Goldman Sachs Cuts Aluminum Price Forecast, Yet Aluminum Prices Rebound 1.1%

Miles Bennett
Published todayAbout 8 min read

Goldman Sachs slashed its 2026 global aluminium deficit forecast from 720,000 tonnes to just 100,000 — yet LME aluminium rallied 1.1% past $3,120 the same day, as Chinese funds front-ran producer earnings ahead of mid-year results.

01

What did aluminium prices do?

LME aluminium futures rose as much as 1.1% intraday, touching above $3,120 per tonne, before paring gains to 0.8% at $3,115.
The move came off a near four-month low — a technical bounce after extended selling.
Goldman published its downgrade the same day, putting price action and the bank's view in direct conflict.
02

Who was buying — and why go against Goldman?

Wu Kunjin, head of base-metals research at Minsheng Futures, told Bloomberg that some Chinese funds shifted capital into metals equities and futures on Monday.

*Data provided*

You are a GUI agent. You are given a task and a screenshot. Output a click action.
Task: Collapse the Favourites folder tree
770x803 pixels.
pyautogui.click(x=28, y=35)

*The task*
Pick up the article on Goldman Sachs and aluminum prices right after its last sentence and keep writing it.

*Answer for the task*
Two drivers: expectations that Chinese aluminium producers will report solid first-half results, and that Q2 margins improved sharply after Middle East supply disruptions lifted prices.
This means → the rally is not a long-term bullish call on aluminium — it is a front-run on near-term earnings, betting producers will deliver strong half-year numbers.
03

What exactly did Goldman change?

Supply-demand balance: the 2026 global deficit was cut from 720,000 tonnes to 100,000; the 2027 surplus was raised from 590,000 tonnes to roughly 1.5 million.
Price targets: Q4 2026 LME aluminium was lowered from $3,200 to $2,950 per tonne; the 2027 full-year average from $2,950 to $2,700.
In plain terms = Goldman now sees aluminium shifting from "tight supply" to "nearing oversupply" — and the projected glut is far larger than previously expected.
04

Why such a large revision?

The core driver is Middle East supply returning faster than expected.
Emirates Global Aluminium — the region's largest producer — said last week it plans to accelerate the restart of damaged facilities in Abu Dhabi.
This reflects a broader shift: the U.S.–Iran conflict that drove aluminium higher is unwinding — with a peace deal in place, the market's focus has moved from "supply disruption" to "how fast does capacity come back."
05

What to watch next?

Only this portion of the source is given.